Your task => Rewrite every one of the records below with "input field" swapped for "text box" and nothing else altered, omitting the pictures from your answer.

==============================

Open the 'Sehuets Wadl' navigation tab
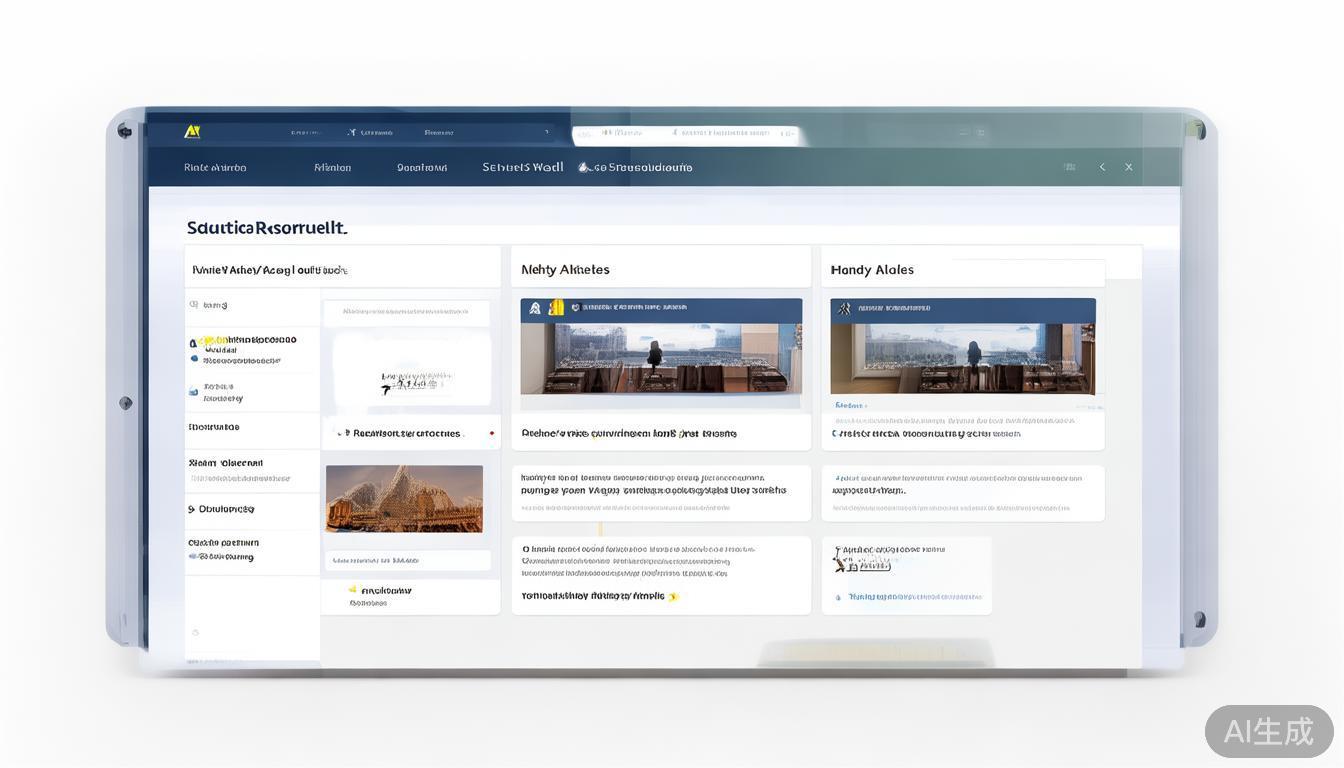 (x=522, y=167)
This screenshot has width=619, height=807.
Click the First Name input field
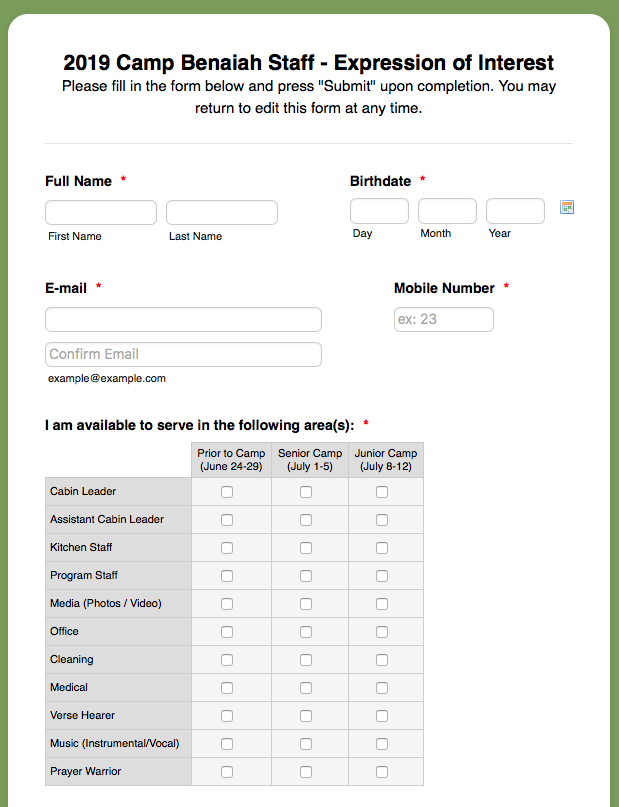point(101,212)
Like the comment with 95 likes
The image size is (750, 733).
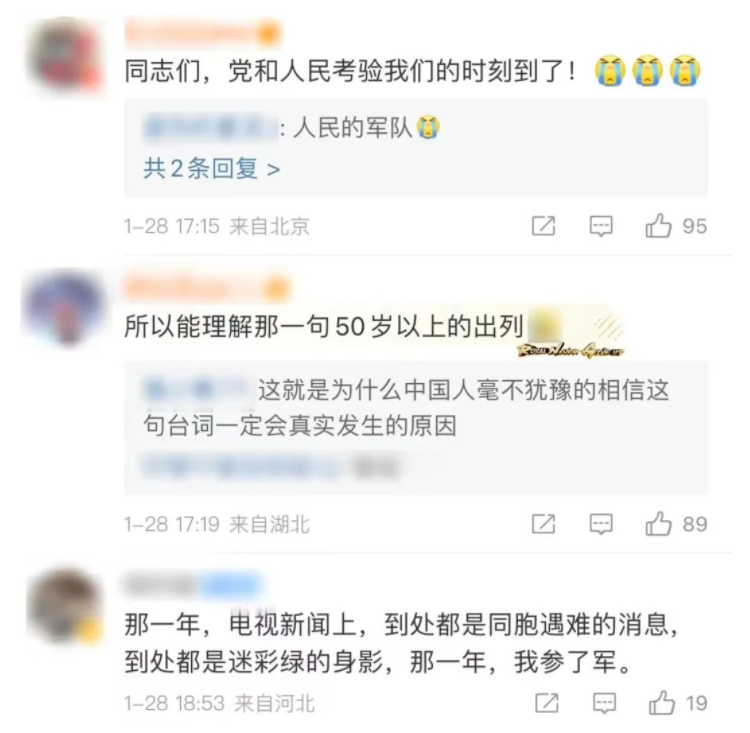(659, 226)
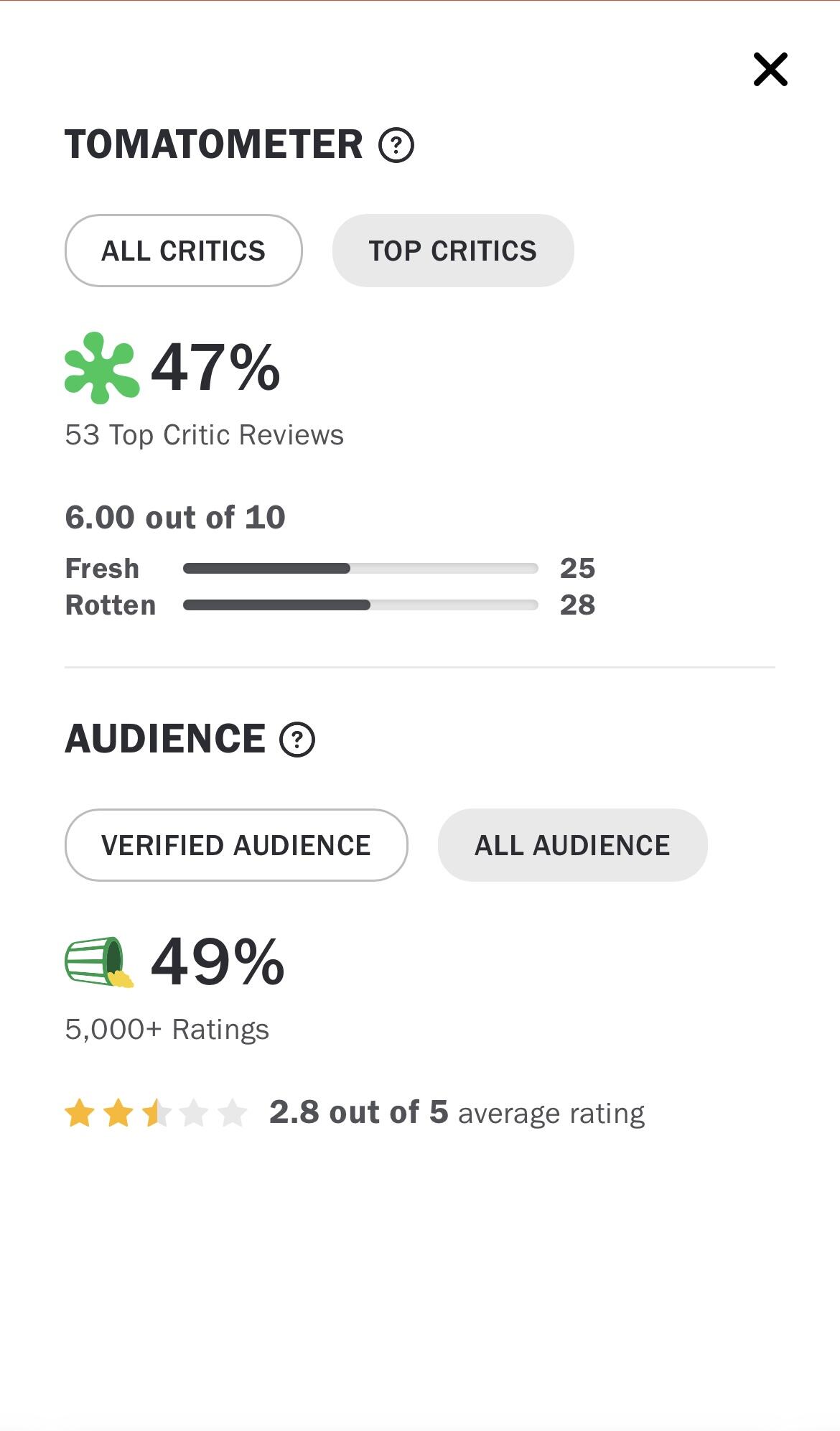The width and height of the screenshot is (840, 1431).
Task: Click the last empty gray star
Action: (233, 1113)
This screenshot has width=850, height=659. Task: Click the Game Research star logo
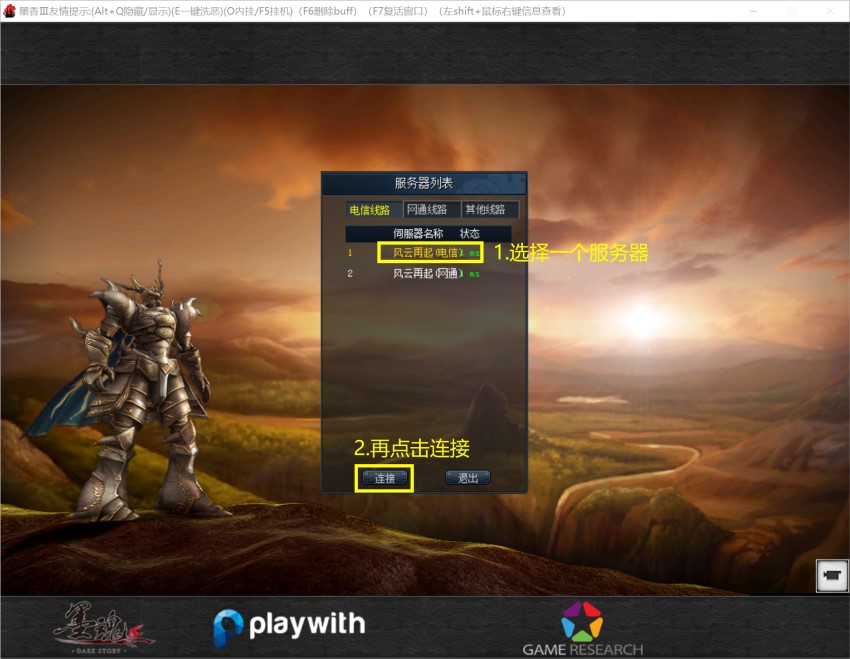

==============================

Full solution =>
Open the 'Sehuets Wadl' navigation tab
 (x=522, y=167)
This screenshot has width=619, height=807.
Click the First Name text box
point(101,212)
Like the comment with 95 likes
The image size is (750, 733).
(659, 226)
The width and height of the screenshot is (840, 1431).
Task: Click the last empty gray star
Action: (233, 1113)
This screenshot has width=850, height=659. Task: Click the Game Research star logo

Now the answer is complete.